Use a key function that does what you want:

lists.sort(key=lambda e: int(e.split()[1]))

If some of your items don't follow that format, you'll have to write something a little more elaborate.

Comments

1

It would be better if you had a more appropriate data type than a string to represent, say, a person's name and age.
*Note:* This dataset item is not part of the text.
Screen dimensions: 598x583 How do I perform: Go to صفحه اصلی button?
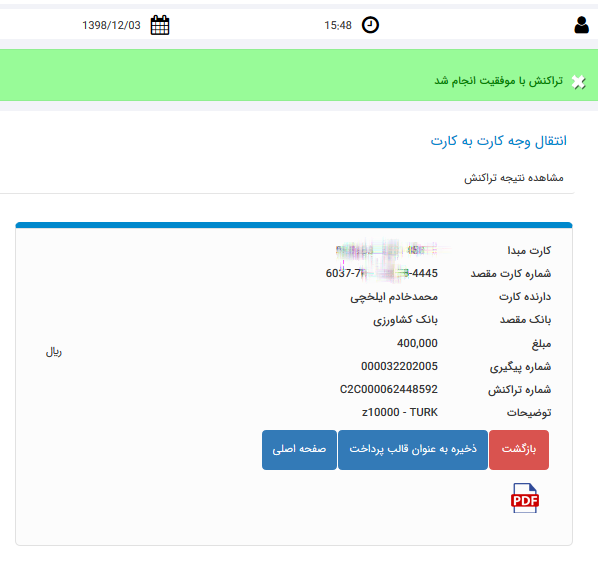tap(299, 450)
One way would be a dictionary:

lists = ['jack 20', 'ben 10', 'alisdar 50', 'ollie 35']
d = dict(item.split(' ') for item in lists)
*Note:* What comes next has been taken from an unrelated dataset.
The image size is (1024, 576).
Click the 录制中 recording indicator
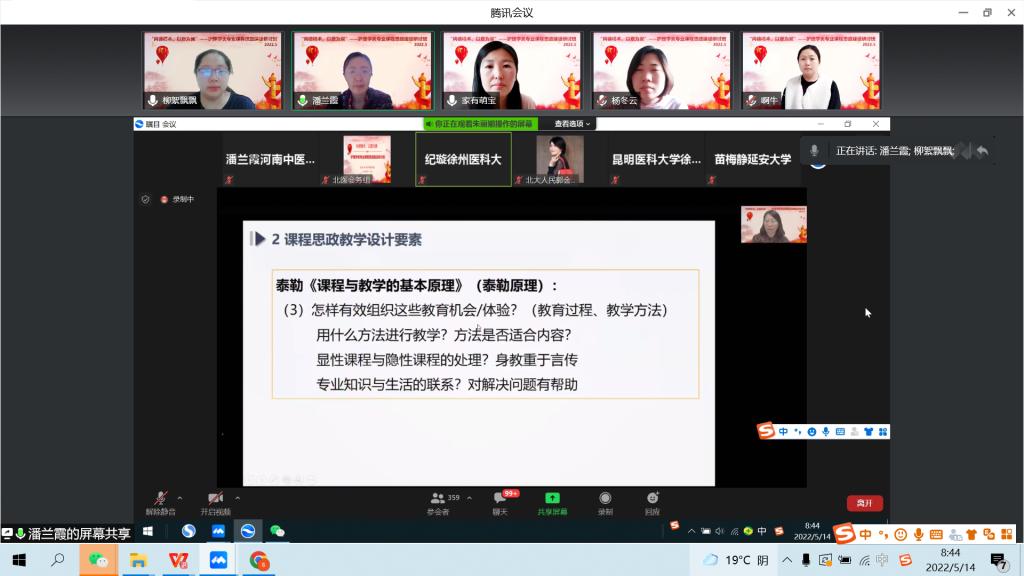[x=178, y=200]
This constructs a dictionary from a stream of two-element lists.

Then you can sort like this:

print sorted((v, k) for k, v in d.iteritems())

and get this:

>>> lists = ['jack 20', 'ben 10', 'alisdar 50', 'ollie 35']
>>> d = dict(item.split(' ') for item in lists)
>>> print sorted((v, k) for k, v in d.iteritems())
[('10', 'ben'), ('20', 'jack'), ('35', 'ollie'), ('50', 'alisdar')]

Or you could convert age to integer:

>>> lists = ['jack 20', 'ben 10', 'alisdar 50', 'ollie 35']
>>> person_iter = (item.split(' ') for item in lists)
>>> d = {k: int(v) for k, v in person_iter}
>>> print sorted((v, k) for k, v in d.iteritems())
[(10, 'ben'), (20, 'jack'), (35, 'ollie'), (50, 'alisdar')]

person_iter is a generator that produces pairs of name-age. You feed that to the dictionary comprehension and convert the second argument to an integer.

The basic idea, though, is that you will have an easier time if you use more precise data types for your purposes.

3 Comments

So i understand what you did, but for a example how would this be more helpful/ may be easier? Thank you.
You already had several answers, one of which you accepted as your choice. I am not coming at this to solve just your particular problem but to give you a bigger picture of how to approach programming. My solution is comparable in complexity to the others, but when you try to use the data for other problems, you'll find that mine works better because the data structure I am recommending has operations more directly related to what you want to do.
All right i get you, thank you very much for taking the time to comment.